Model Selection and Training
For the actual fine-tuning process, a pre-trained model like ChatGPT or LLaMA can be used as a starting point. These models have already been trained on large, general datasets in multiple languages, so they have a foundational understanding of grammar, syntax, and context. However, the key to an expected and feasible prototype/model in Chotanagpuri will be the overall architecture for this solution.
- Transfer Learning: Transfer learning allows the model to retain its general language understanding while focusing on the specific Chotanagpuri dataset. By using the Chotanagpuri dataset for additional training, the model learns the nuances of the language and can generate more accurate, context-aware responses.
- Training for Domain-Specific Tasks: In addition to fine-tuning the model for the Chotanagpuri language, it is essential to train the model for domain-specific tasks such as answering questions about government schemes.

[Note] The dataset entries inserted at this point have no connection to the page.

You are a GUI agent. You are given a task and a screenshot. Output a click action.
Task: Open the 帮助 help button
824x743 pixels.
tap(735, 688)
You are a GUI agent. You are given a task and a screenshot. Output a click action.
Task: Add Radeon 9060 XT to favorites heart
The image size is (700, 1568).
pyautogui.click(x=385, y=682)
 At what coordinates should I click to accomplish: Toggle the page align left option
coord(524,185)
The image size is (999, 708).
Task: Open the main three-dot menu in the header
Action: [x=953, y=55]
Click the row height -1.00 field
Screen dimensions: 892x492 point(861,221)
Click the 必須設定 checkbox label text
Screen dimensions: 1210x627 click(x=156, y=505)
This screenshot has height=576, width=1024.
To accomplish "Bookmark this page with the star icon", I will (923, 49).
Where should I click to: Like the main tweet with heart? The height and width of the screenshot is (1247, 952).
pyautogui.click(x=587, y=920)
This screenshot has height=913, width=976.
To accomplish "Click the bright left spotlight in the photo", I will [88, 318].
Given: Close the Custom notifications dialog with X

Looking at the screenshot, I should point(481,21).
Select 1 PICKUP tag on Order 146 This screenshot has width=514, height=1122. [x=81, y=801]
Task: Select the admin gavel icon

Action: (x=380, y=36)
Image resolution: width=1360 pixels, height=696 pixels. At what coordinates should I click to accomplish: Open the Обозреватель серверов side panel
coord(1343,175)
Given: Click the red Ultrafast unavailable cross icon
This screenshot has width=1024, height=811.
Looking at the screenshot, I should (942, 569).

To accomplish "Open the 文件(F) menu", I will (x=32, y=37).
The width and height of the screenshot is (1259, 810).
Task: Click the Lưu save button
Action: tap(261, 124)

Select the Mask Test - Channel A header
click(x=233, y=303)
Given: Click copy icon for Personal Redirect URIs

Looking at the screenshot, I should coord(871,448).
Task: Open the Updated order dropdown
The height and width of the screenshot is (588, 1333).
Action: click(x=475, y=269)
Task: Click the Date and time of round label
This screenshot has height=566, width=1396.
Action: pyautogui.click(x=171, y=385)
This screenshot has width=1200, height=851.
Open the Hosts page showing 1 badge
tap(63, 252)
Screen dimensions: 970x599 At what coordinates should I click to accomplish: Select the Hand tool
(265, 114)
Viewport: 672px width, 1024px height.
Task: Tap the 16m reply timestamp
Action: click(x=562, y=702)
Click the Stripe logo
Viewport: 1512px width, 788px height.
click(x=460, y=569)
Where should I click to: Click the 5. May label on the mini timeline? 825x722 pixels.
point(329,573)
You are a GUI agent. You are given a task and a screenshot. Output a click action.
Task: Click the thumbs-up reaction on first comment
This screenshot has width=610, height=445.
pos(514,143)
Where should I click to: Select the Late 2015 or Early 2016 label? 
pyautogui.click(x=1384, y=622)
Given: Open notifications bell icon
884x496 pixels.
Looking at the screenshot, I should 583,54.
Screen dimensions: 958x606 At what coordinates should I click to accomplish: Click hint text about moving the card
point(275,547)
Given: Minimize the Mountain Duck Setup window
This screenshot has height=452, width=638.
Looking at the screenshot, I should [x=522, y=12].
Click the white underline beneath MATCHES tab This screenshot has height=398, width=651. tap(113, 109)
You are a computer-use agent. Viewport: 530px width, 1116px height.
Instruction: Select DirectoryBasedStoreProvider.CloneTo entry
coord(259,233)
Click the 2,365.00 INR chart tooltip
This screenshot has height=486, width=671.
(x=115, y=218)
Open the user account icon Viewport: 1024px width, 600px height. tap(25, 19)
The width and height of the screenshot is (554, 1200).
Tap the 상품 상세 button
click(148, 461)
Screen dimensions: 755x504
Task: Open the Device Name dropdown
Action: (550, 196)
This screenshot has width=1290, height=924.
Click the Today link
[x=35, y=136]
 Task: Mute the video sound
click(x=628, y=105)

This involves providing examples of common queries (e.g., "How do I apply for the PMAY scheme?" in Chotanagpuri) and their correct responses.
Evaluation and Testing
After training the model, it must be evaluated to ensure accuracy and contextual relevance. Evaluation can be done by running a series of tests where users provide real-life queries in Chotanagpuri and compare the model's responses to the expected answers. Metrics such as BLEU scores or perplexity can measure the model's linguistic accuracy, but real-world testing is critical to assess its utility in providing information on government schemes.
Deployment
Once fine-tuning and the final solution is developed & evaluated, the model can be deployed in various ways:
- Chatbots: Chatbots can be integrated into mobile apps or websites, allowing users to interact with the model in Chotanagpuri to get real-time answers about government schemes. We can either use solutions like Whatsapp to integrate or build our own standalone mobile applications.
- Interactive Voice Response (IVR) Systems: For areas with low literacy rates, an IVR system that allows users to ask questions in Chotanagpuri can be a valuable tool for disseminating information.
- Mobile Applications: A mobile app that provides alerts, reminders, and updates on government schemes in Chotanagpuri can ensure timely and actionable information reaches rural populations.
Challenges and Solutions
While fine-tuning models for Chotanagpuri has great potential, there are several challenges to consider:
1. Lack of Digitized Data: Given that Chotanagpuri is primarily an oral language, finding enough written data for training purposes can be difficult. Solutions include crowdsourcing and leveraging existing content in Hindi or Sadri, which can be adapted to Chotanagpuri.
2. Limited Linguistic Resources: Unlike Hindi or English, there are few linguistic resources available for Chotanagpuri. Collaborating with local universities, linguists, and community organizations can help fill this gap by contributing language data and insights.
3. Regional Variations: Chotanagpuri, like many dialects, varies across regions. The model should be adaptable and flexible to account for these variations.
Fine-tuning a language model for Chotanagpuri to disseminate information about government schemes can have a profound impact on rural communities in Jharkhand. By providing localized, accessible information, AI can help bridge the knowledge gap, empowering people to make informed decisions about their entitlements and benefits. While there are challenges in data collection and language variation, a concerted effort from linguists, technologists, and the local community can create a valuable tool for the people of the Chotanagpur plateau.